В стратегическом плане у него оставались всего лишь две альтернативы: он мог,
используя старую идею Германии-бастиона, собрать воедино всю массу еще
остававшихся на Востоке сил и укрепить таким образом растянутый фронт обороны,
либо же попытаться еще раз нанести удар на Западе. Такой была, так сказать,
военная формулировка неоднократно, начиная с лета 1943 года, возникавшего
вопроса, где же все-таки следует искать шанс – на Востоке или на Западе,
насколько бы неудачным и по сути своей беспочвенным ни был сам этот вопрос. В
начале 1944 года в одном из выступлений по радио Гитлер попытался вновь
повторить свое притязание на роль спасителя Европы от «большевистского хаоса»,
сравнил свою миссию с миссией Греции и Рима и заявил, что высшим смыслом этой
войны является борьба не на жизнь, а на смерть между Германией и Советским
Союзом и что она представляет собой сопротивление новому вторжению гуннов,
угрожающему всей Западной Европе и Америке. Если победит Советская Россия, то
«десять лет спустя старейший культурный континент утратит характерные черты
своей жизни, сотрется ставшая всем нам такой дорогой картина художественного и
материального развития, а народы – носители этой культуры, ее представители…

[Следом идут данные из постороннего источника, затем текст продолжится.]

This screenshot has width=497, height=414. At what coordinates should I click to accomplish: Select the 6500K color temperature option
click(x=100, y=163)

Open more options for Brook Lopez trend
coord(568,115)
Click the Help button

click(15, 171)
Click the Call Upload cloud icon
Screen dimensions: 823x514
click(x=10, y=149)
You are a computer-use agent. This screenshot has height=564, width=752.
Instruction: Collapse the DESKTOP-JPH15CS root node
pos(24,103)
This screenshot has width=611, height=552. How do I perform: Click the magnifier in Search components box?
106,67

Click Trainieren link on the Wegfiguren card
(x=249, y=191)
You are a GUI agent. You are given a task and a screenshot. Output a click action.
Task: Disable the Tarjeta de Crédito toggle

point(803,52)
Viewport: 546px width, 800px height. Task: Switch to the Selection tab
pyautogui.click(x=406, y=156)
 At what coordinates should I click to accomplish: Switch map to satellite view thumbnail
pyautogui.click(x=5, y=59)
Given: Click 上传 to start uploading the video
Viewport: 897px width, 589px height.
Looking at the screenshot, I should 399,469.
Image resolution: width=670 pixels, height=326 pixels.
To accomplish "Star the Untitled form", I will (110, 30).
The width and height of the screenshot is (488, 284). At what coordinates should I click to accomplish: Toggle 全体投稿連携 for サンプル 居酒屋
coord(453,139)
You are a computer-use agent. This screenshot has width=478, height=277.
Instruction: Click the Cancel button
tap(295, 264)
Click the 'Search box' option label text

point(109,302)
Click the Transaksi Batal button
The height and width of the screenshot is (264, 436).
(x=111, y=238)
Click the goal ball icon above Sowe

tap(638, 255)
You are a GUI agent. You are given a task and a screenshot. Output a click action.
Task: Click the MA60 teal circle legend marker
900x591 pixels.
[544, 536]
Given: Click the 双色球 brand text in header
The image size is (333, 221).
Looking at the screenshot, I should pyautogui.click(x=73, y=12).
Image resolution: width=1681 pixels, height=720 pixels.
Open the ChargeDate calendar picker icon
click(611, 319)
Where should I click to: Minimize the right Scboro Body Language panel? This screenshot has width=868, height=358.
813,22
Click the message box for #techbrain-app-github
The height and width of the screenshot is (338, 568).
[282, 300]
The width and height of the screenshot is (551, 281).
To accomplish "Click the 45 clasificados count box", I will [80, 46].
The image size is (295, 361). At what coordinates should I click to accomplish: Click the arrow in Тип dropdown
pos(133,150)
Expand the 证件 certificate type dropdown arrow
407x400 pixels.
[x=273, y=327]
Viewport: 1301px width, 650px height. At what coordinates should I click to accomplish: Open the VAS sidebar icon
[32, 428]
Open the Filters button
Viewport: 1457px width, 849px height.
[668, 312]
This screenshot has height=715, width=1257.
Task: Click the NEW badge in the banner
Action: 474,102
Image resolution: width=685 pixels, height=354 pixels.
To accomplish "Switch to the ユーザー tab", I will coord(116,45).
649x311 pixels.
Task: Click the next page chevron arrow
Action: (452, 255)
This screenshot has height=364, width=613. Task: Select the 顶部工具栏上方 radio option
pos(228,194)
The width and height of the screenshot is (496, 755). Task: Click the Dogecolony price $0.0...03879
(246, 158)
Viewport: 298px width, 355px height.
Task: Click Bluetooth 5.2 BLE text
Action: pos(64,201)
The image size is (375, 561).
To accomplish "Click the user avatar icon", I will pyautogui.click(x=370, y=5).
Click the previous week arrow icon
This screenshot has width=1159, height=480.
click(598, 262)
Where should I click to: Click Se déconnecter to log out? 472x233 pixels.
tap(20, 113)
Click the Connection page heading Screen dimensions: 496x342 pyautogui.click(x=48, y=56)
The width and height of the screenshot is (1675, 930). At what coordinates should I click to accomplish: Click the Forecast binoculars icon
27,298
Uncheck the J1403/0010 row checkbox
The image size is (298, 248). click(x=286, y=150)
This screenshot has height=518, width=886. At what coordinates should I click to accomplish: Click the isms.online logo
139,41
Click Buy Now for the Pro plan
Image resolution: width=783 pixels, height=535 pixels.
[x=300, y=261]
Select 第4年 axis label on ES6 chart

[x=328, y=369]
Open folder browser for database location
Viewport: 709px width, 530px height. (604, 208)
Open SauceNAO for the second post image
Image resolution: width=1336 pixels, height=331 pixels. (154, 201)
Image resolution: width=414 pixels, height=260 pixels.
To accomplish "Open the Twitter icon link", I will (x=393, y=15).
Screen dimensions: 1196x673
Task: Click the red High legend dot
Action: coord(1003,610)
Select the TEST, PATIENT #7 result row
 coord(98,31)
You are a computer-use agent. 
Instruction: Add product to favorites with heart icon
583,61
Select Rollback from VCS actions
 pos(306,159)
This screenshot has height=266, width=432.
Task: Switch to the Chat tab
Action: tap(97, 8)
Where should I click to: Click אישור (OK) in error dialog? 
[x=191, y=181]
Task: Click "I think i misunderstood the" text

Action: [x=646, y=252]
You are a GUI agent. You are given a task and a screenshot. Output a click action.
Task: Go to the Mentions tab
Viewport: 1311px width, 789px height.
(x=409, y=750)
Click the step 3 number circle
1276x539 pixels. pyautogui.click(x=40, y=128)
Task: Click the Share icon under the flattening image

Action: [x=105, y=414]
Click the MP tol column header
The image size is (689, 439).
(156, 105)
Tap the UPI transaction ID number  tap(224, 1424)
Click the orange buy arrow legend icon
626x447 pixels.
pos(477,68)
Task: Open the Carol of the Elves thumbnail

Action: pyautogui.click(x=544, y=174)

деградируют где-то в лесах и болотах Сибири, если судьба их не будет до того
решена выстрелом в затылок» [648] . Теперь же, несколько месяцев спустя, он
решается на наступление на Западе, пойдя на ослабление находящегося в
чрезвычайно тяжелом положении Восточного фронта.
Это решение часто рассматривается как акт последней великой демаскировки, как
саморазоблачение этого беспринципного циника, и почти кажется, что оно и впрямь
срывает с него покрывало, за которым он ведь и появился тем
революционером-нигилистом, каким увидел его Герман Раушнинг, – человеком, не
интересующимся ни идеей, ни программой, ни целью, а использующим идеи, цели и
программы ради увеличения объема власти и усиления ее действенности. Бесспорно,
стесненное положение, в котором он в тот момент находился, высветило какие-то
стороны его сути: его вероломство по отношению к идеям и убеждениям и его
презрение к принципам, и, конечно же, оно показывает в тусклом свете и без того
замызганный стяг «борьбы против большевизма». Строго говоря, это решение
компрометировало его больше, нежели московский договор, который Гитлер мог еще
оправдывать как обходной путь и тактический маневр, ибо теперь никаких обходных
путей тут уже не было.
И все же, при всем том, решение о наступлении на Западе отнюдь не снимает того,
что было фиксацией Гитлера на всю его жизнь и что носило одержимый, чуть ли не
маниакальный характер, и доказательств этому буквально несть числа. От
внимательного наблюдателя не ускользнет ведь и та последовательность, что
содержалась в его решении. Разумеется, тут играет свою роль и упрямство, и
отчаяние, и неугасимая ненависть к Западу, разрушившему его великий план, и,
как можно предполагать, в своем радикальном настроении на заключительном этапе
он еще раз открыл, насколько же ближе ему Сталин, этот, как он часто говорил,
«гениальный мужик», к которому следует относиться «с безусловным уважением»
[649] . Но в целом решение Гитлера было в подавляющей мере продиктовано более
продуманным соображением, чем этого можно было ожидать от него, когда он стоял
уже на краю гибели, у финиша своей власти и своей жизни.